Она не узнала сестру, даже не догадывалась, кто это, а та была так смущена и убита, что должна была постоять на пороге, чтобы перевести дыхание и собраться с силами.

Зоня, не выпуская из рук чепчика, молча смотрела на незнакомку, готовая вспыхнуть при первом ее слове. Не сестру видела она в ней, а какое-то не в меру жалостливое создание, в утешениях которого не нуждалась.

Наконец Мадзя опомнилась, быстро шагнула вперед, обошла колыбельку и, раскрыв объятья, воскликнула:

— Зоня, милая, это я — сестра твоя, Мадзя! Это я… И упала на колени перед кроватью.

Зоня вздрогнула и еще пуще побледнела, казалось, этот рвущийся из сердца крик найдет отклик и в ее сердце. Один бог ведает, что в ней творилось, но она протянула сестре руку.

— Ах! Это ты? Мадзя!

Мадзя бросилась ей на шею, с минуту обе молчали.

— Я ведь приехала к тебе не просто так, — начала Мадзя, присаживаясь около Зони, в то время как та сидела задумавшись и угрюмо молчала, — Я знала, что ты, может быть, нуждаешься в утешении, в сестринском участии.

— Утешение, утешение! — пробормотала Зоня, вертя в руках детский чепчик. — Нет на свете утешения никому и ни в чем. Жизнь это сплошная мука… и ничего больше.

— Зоня, родная, жизнь — это испытание, испытание человеческой души. Но господь бог…

Тут Мадзя замолчала, заметив, как губы сестры искривились в усмешке, — такой желчной, полной такой горечи и неверия, что девушка испугалась кощунства.

— Понимаю, — медленно проговорила Зоня, — ты, набожное дитя, приехала не столько с утешением, сколько с желанием обратить меня на путь истинный. Хочешь спасти заодно и мою душу, и свою. Мне очень неприятно, но предупреждаю: со мной у тебя ничего не выйдет. Однажды я прозрела и назад во тьму не вернусь. Напрасны твои старанья!

— Зоня, родная моя, — живо откликнулась Мадзя, — если бы я могла отдать тебе мою веру и мое счастье и душевный покой — ох, видит бог, отдала бы не задумываясь, но пришла я прежде всего с тем, чтобы служить тебе, помогать, облегчить…

— В чем? Как? — возразила Зоня ироническим тоном. — Сама видишь, пусть худая, но крыша над головой есть, с голоду я не умираю, а остальное…

— Ты больна? — спросила Мадзя, краснея.

— Видишь, — подняв руку, державшую чепчик, и указывая на колыбель, ответила Зоня, — я перенесла тяжелую болезнь, одна — его не было, — для того, чтобы произвести на свет ребенка, первый крик которого был и последним. До сих пор стоит он у меня в ушах и в сердце, я слышу, как отчаянно рванулся этот ребенок к жизни, а потом… умер… умер!.. Я предчувствовала, что он не будет жить, но боролась с собой, надеялась отвоевать его у смерти…

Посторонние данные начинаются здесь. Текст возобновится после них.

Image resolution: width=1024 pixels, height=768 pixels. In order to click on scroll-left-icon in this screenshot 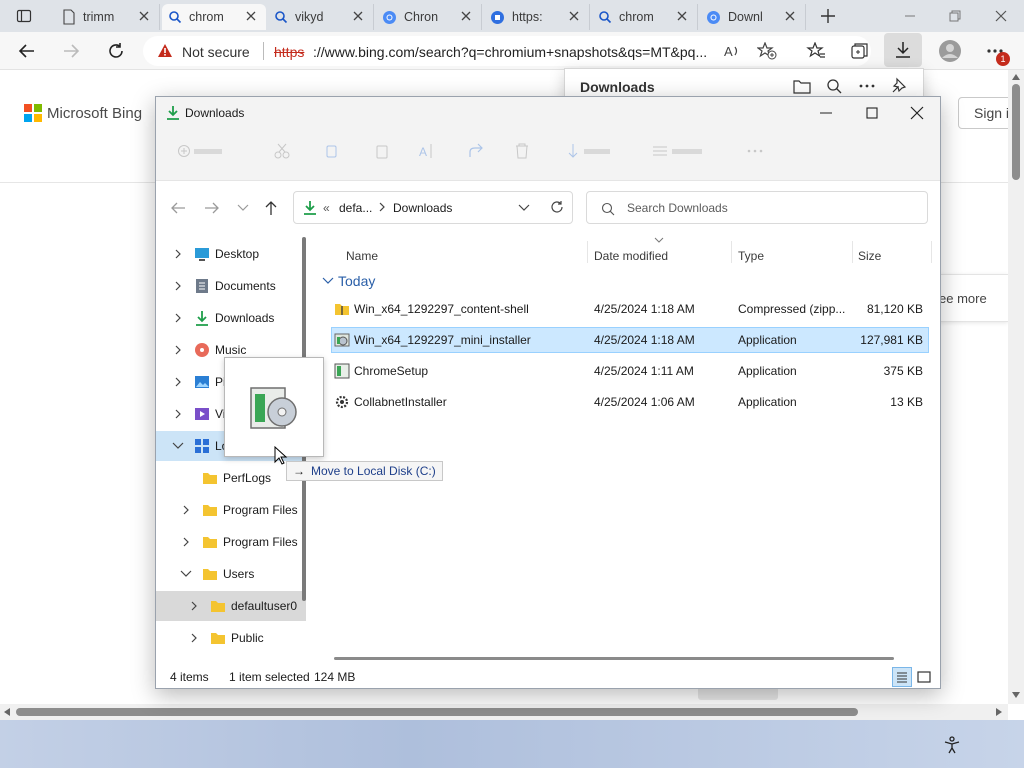, I will do `click(7, 712)`.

Две тихие слезы скатились по ее щекам. Мадзя слушала, не смея сказать ни слова.

— О, счастливое дитя, оно умерло, — продолжала Зоня. — Вернуться в небытие, в ночь молчания и смерти, — это еще счастье по сравнению с нашими судьбами: борьба без цели, бесконечные разочарования, повальное разложение вокруг и как бы в насмешку среди этой мусорной кучи — какая-то искра в человеке, которая ярко горит и светит, показывает, объясняет и побуждает к мечтам о том, чего никогда не было и не будет. Судьба ангела, превращенного в отвратительного скота, который, чувствуя себя ангелом, вынужден быть животным…

С опущенными глазами прислушивалась Мадзя к этим выкрикам боли, но улавливала только звук слов; скорее встревоженным сердцем, чем разумом, догадывалась она об их безбожном, кощунственном смысле. Мудрый инстинкт подсказывал ей, что увещания были бы тут бесполезны, что единственно подвиг любви мог свидетельствовать о вдохновлявшей его вере. Состязаться с Зоней в словесных поединках, к которым та привыкла, не посмела бедная селяночка и покорно смолчала.